- Lula classificou de “inaceitável” a captura e prisão de Nicolás Maduro pelos Estados Unidos e disse não haver justificativa para a operação.
- O presidente brasileiro afirmou que, se Maduro for processado, o julgamento deveria ocorrer na Venezuela, não no exterior.
- A declaração ocorre durante a visita de Lula à Índia, onde participa de acordos bilaterais, em meio à repercussão da intervenção militar norte‑americana em Caracas.
- A sucessora de Maduro, Delci Rodríguez, fechou acordos com os EUA, incluindo exploração de petróleo e liberação de presos políticos.
- No âmbito internacional, o episódio reacende debate sobre jurisdição extraterritorial e soberania, com Lula defendendo que a América do Sul siga como “zona de paz” e não intervenha nos assuntos de outros países.

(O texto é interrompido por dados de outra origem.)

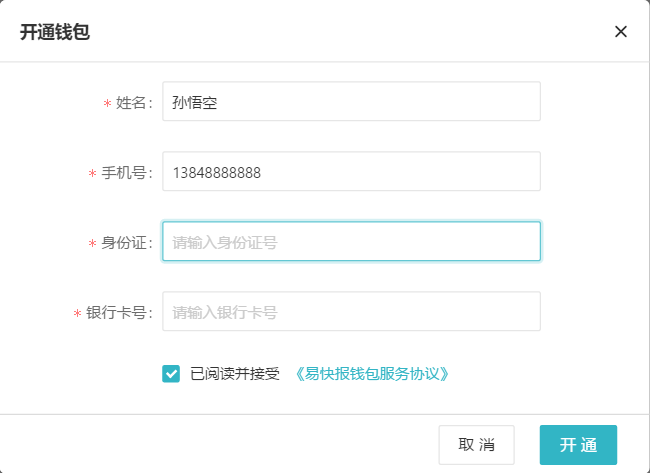Open the 易快报钱包服务协议 link
Viewport: 650px width, 473px height.
[x=372, y=374]
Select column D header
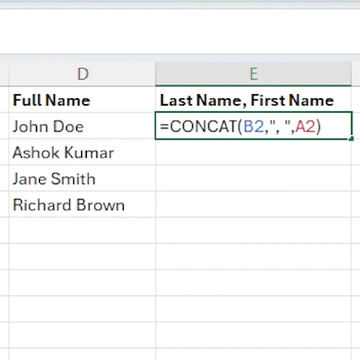360x360 pixels. (x=82, y=74)
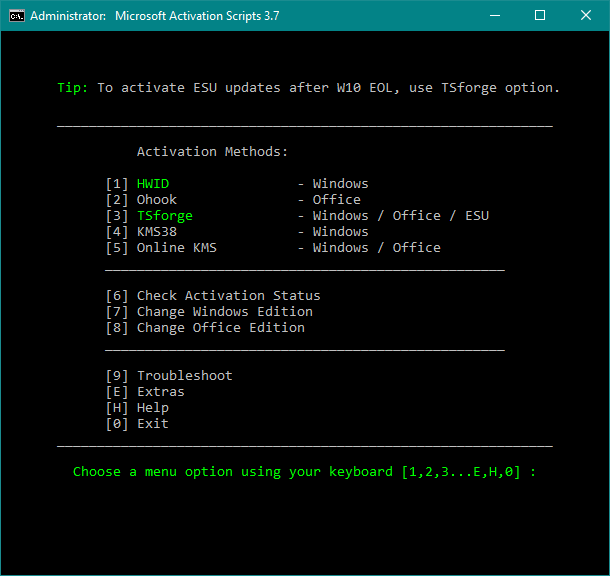Pick the green TSforge menu entry
The height and width of the screenshot is (576, 610).
[x=164, y=216]
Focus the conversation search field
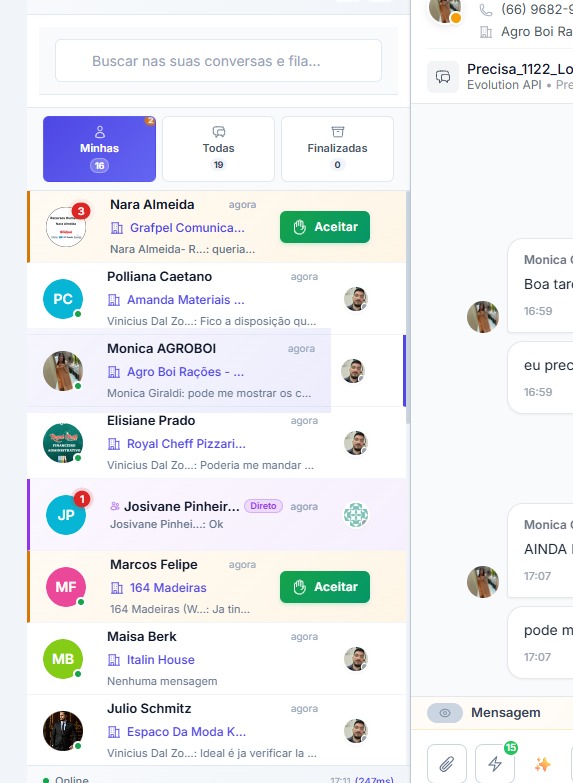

O presidente Luiz Inácio Lula da Silva classificou como inaceitável a prisão de Nicolás Maduro pelos Estados Unidos e afirmou que não há justificativa para a operação. Em entrevista à India Today, Lula disse que, se o ditador venezuelano precisar responder à Justiça, o julgamento deveria ocorrer na Venezuela, não no exterior.
A declaração ocorre durante a visita oficial do presidente brasileiro à Índia, onde Lula participa de encontros e firmou acordos bilaterais. A repercussão da detenção de Maduro, ocorrida no início de janeiro durante uma operação militar norte-americana, continua a gerar impactos na região.

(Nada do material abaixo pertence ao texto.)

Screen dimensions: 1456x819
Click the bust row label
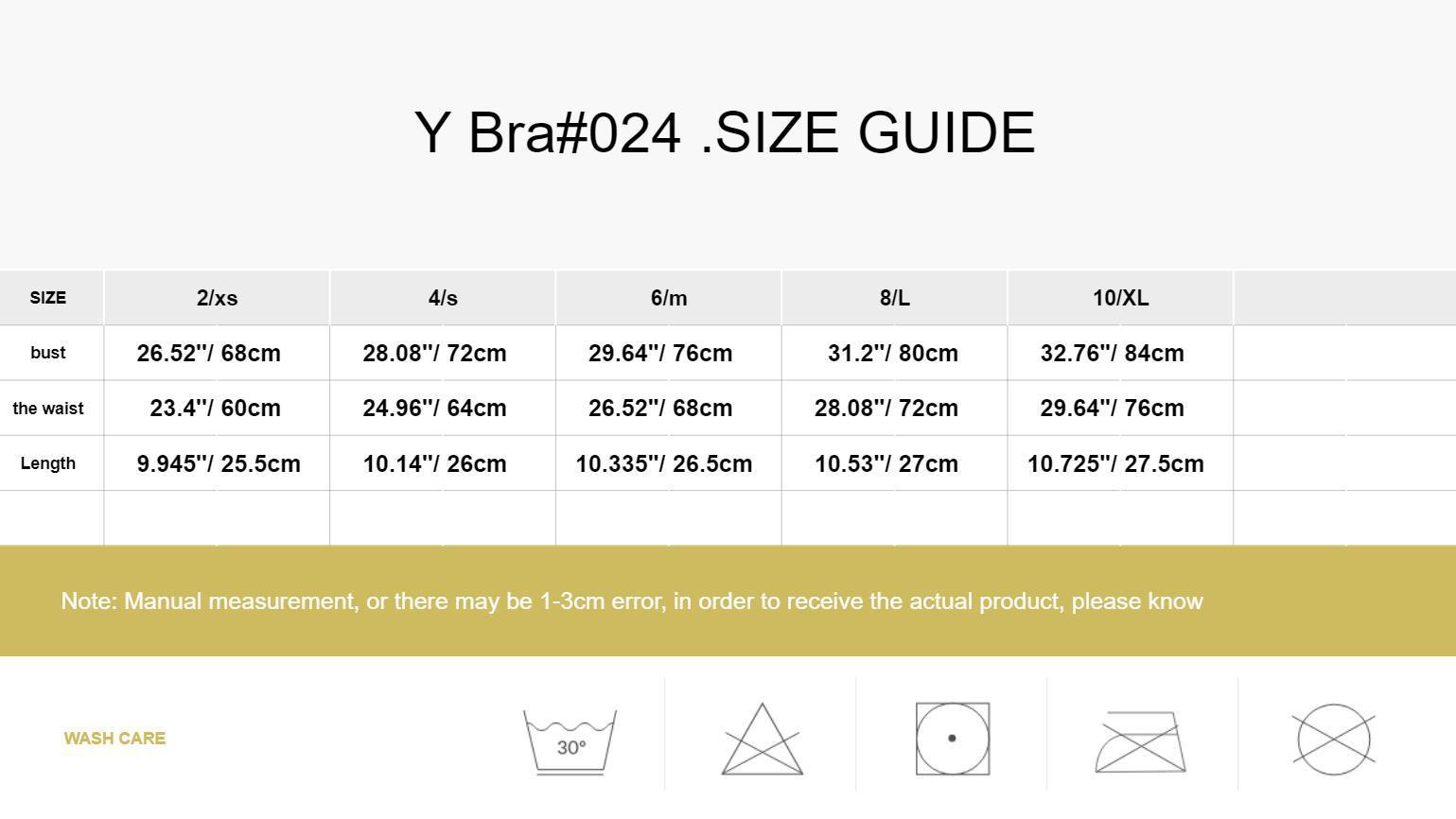(48, 353)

Apesar das críticas de Lula, a sucessora de Maduro, Delci Rodríguez, assinou acordos com o governo dos EUA, incluindo exploração de petróleo por companhias norte-americanas e libertação de presos políticos, conforme informado pela imprensa internacional.

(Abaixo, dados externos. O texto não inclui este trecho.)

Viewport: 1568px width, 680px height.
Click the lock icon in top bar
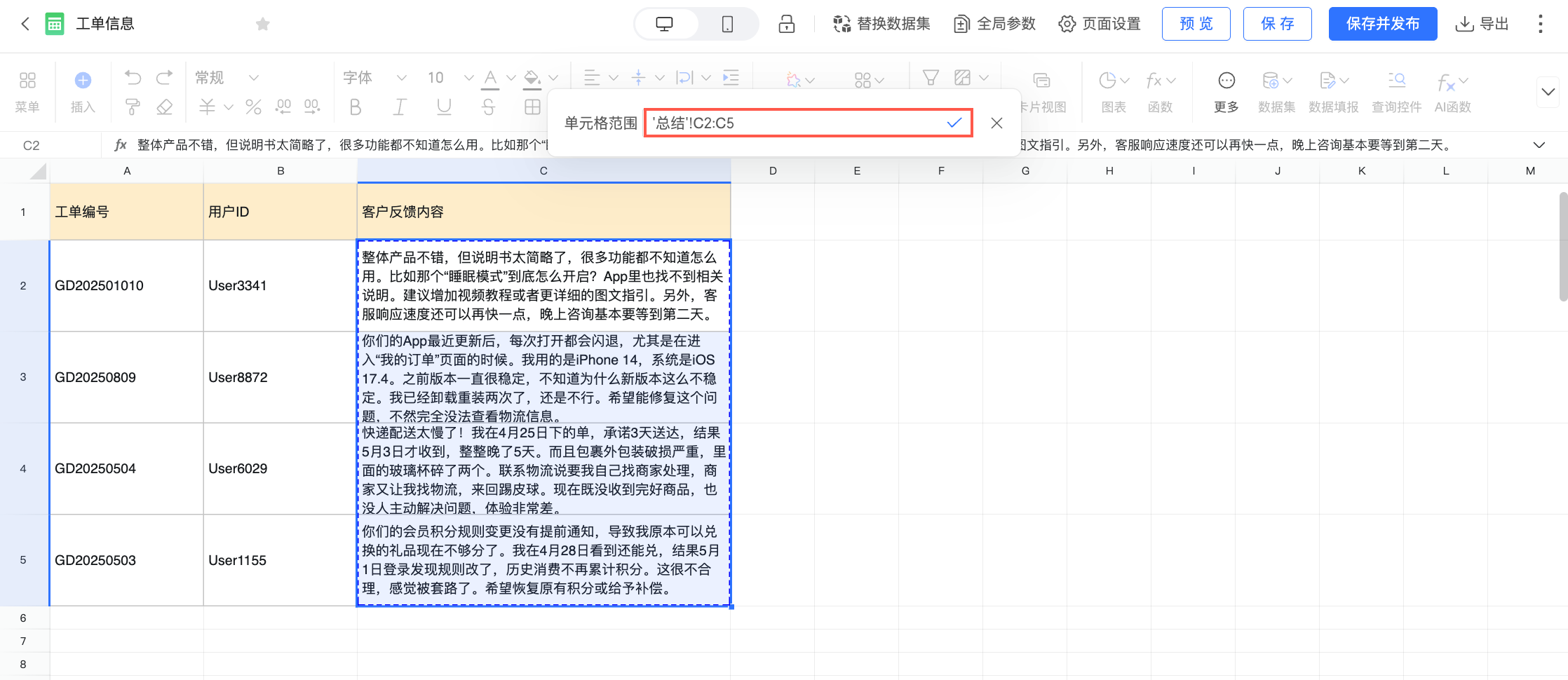tap(787, 24)
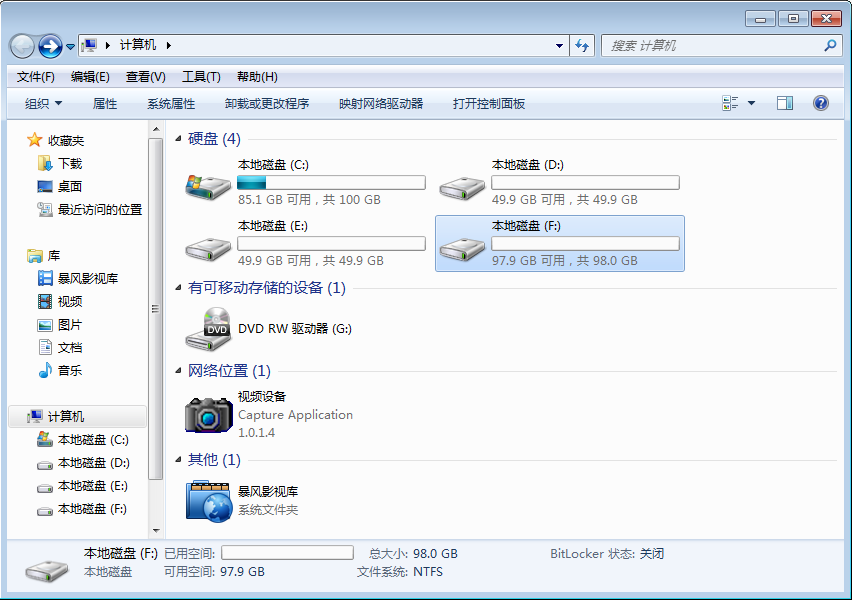Select 音乐 in the navigation pane
This screenshot has height=600, width=852.
[x=69, y=371]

Lula tem reiterado que o episódio viola a integridade territorial venezuelana e pode estabelecer um precedente para o direito internacional. O presidente brasileiro está recebendo a narrativa de defesa da soberania e da não intervenção na região como prioridade no contexto regional.
No âmbito interno, a situação alimenta críticas da oposição e reacende o debate sobre a postura do Brasil frente ao regime chavista e às tensões geopolíticas. Internacionalmente, a captura reacende discussões sobre jurisdição extraterritorial e o papel das grandes potências na política latino-americana.
A presença de Maduro no radar internacional é vinculada à acusação de narcotráfico associada à operação, o que intensifica o debate sobre limites de intervenção externa. Lula tem defendido que a América do Sul deve seguir como uma região de estabilidade e diálogo.